Lenders and servicers of FHA loans are undoubtedly familiar with the requirements of § 203.604(b), but from a legal perspective, there are several things that need to happen before HUD provisions become “an issue” in a foreclosure proceeding. The first, maybe most obvious requirement, is that the loan is in fact secured by an FHA mortgage and that the loan documents specifically incorporate federal HUD regulations. For example, in Palma, the note allowed the lender to accelerate after default, “except as limited by regulations of the Secretary[1].” The note also prohibited acceleration “when not permitted by HUD regulations.”

Where the applicability of HUD provisions is not noted on the face of the note or mortgage, the borrower has the initial burden to show HUD regulations apply to the subject loan.[2] In Diaz, decided last April by the same Court that heard Palma, the Court affirmed the bank’s final judgment of foreclosure finding “where…it is unclear whether alleged conditions precedent apply [i.e., the face-to-face meeting], the burden is on the party asserting the existence of the conditions precedent to establish their applicability.”[3] There, the Court concluded the borrowers failed to establish their loan was an FHA loan subject to HUD regulations.

Secondly, assuming the loan is subject to federal HUD regulations, the bank is only required to present proof of compliance with a particular HUD regulation if the borrower specifically denies compliance and explains how the bank failed to comply.[4] This is seen where a defendant files an answer with a “specific denial” as to conditions precedent or asserting an “affirmative defense” as to conditions precedent. In Palma, the borrower “specifically denied” conditions precedent in her answer to the complaint by asserting: “Plaintiff failed to comply with the regulations of the Secretary of Housing and Urban Development including but not limited to the obligation to provide face-to-face counseling in 24 CFR 203.604(b).” This allegation in Palma’s answer was sufficient to put the bank on notice of its alleged failure to conduct a face-to-face meeting. However, at trial the bank failed to offer any evidence it complied with § 203.604 so the Fifth DCA concluded the bank was not entitled to a foreclosure judgment. Notably, if a borrower fails to specifically plead failure of conditions precedent, the bank has no obligation to offer proof of compliance.[5]

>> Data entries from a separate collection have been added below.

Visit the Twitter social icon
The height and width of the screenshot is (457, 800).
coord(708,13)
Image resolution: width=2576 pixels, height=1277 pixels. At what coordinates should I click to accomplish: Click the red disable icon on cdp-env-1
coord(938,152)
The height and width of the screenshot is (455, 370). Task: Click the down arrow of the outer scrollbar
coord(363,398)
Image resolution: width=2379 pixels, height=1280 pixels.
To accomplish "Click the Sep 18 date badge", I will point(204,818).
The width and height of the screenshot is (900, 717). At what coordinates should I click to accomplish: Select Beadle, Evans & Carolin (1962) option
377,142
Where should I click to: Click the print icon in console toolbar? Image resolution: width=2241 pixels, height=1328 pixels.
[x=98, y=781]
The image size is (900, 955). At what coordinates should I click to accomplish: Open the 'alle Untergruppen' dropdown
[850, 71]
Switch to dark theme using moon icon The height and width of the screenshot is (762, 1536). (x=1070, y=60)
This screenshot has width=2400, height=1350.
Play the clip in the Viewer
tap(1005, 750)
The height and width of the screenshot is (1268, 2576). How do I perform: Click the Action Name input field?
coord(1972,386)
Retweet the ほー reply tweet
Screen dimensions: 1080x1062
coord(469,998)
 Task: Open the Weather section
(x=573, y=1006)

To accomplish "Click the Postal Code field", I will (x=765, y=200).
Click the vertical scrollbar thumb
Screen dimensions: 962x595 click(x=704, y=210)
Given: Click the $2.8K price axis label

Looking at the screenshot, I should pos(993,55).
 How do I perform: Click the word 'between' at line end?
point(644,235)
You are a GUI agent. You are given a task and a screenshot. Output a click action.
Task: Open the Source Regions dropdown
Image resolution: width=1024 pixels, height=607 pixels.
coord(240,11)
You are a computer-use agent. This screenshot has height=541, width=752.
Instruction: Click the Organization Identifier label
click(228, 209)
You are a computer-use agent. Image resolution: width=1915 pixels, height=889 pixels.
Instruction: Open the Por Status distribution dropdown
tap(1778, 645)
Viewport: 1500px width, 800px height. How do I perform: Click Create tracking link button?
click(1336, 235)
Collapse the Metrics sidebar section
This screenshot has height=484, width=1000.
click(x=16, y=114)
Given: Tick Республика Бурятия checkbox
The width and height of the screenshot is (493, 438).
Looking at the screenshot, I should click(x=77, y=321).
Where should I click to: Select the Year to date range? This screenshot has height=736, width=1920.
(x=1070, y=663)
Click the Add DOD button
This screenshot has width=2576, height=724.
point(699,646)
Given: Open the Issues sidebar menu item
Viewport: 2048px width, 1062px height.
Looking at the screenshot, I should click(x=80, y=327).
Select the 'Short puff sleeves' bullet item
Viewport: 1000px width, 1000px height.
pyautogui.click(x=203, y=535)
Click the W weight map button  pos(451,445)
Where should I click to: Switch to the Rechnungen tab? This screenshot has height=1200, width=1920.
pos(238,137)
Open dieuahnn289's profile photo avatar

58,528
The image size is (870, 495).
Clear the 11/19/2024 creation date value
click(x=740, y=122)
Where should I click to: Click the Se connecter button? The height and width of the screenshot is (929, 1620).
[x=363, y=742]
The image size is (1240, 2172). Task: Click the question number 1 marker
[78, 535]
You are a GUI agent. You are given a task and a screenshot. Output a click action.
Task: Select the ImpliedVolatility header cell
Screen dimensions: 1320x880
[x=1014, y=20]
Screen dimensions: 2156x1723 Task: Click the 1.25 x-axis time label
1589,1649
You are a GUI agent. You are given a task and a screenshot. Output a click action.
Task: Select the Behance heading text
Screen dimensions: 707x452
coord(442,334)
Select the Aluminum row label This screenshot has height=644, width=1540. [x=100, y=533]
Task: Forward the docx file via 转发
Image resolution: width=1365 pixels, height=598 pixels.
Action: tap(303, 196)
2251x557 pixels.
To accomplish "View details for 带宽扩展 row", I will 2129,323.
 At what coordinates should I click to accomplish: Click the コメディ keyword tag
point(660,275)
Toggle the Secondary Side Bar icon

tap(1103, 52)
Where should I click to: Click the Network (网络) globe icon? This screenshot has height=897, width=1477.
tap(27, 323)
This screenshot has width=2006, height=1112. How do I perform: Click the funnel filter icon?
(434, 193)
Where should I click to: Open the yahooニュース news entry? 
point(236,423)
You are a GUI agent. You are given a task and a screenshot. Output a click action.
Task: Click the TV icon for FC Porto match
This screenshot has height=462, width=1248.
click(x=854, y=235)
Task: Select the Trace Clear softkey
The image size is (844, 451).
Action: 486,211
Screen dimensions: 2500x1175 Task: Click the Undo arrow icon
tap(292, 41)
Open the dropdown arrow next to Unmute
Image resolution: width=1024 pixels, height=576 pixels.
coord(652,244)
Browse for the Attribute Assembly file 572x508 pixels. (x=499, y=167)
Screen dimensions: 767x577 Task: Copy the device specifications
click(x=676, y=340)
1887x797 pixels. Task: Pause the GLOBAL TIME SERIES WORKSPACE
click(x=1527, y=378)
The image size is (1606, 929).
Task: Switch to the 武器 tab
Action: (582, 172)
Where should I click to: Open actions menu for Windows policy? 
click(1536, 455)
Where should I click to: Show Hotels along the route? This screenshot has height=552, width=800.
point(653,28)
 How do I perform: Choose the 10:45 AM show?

Lastly, assuming you have an FHA loan which incorporated HUD regulations and the borrower sufficiently pled failure to comply with §203.604(b), the bank can overcome the allegation by proving any one of the following:

  • The mortgagor does not reside in the mortgaged property,
  • The mortgaged property is not within 200 miles of the mortgagee, its servicer, or a branch office of either,
  • The mortgagor has clearly indicated that he will not cooperate in the interview,
  • A repayment plan consistent with the mortgagor’s circumstances is entered into to bring the mortgagor’s account current thus making a meeting unnecessary, and payments thereunder are current, or
  • A reasonable effort[6] to arrange a meeting is unsuccessful.

Importantly, if sufficient evidence of compliance is not proffered at trial, the result is dismissal.[7] Generally, the Court will not give two bites at the apple. In the case of FHA loans, be prepared to provide proof of compliance with one or more of the above provisions.

[1] This provision defined ‘Secretary’ to mean “the Secretary of Housing and Urban Development or his or her designee.” Palma, 2016 Fla. App. LEXIS 17882, *2.

[2] Diaz v. Wells Fargo Bank, 189 So. 3d 279, 284-85 (Fla. 5th DCA 2016).

[3] Diaz, 189 So. 3d at 285.

[4] Palma, 2016 Fla. App. LEXIS 17882, *2-3.

[5] Palma, 2016 Fla. App. LEXIS 17882, *4.

[6] The HUD provision defines “a reasonable effort” as sending at least one certified letter to the borrower and taking at least “one trip to see the mortgagor at the mortgaged property” if the property is not more than 200 miles from the mortgagee, its servicer, or a branch office of either. 24 CFR §203.604(d).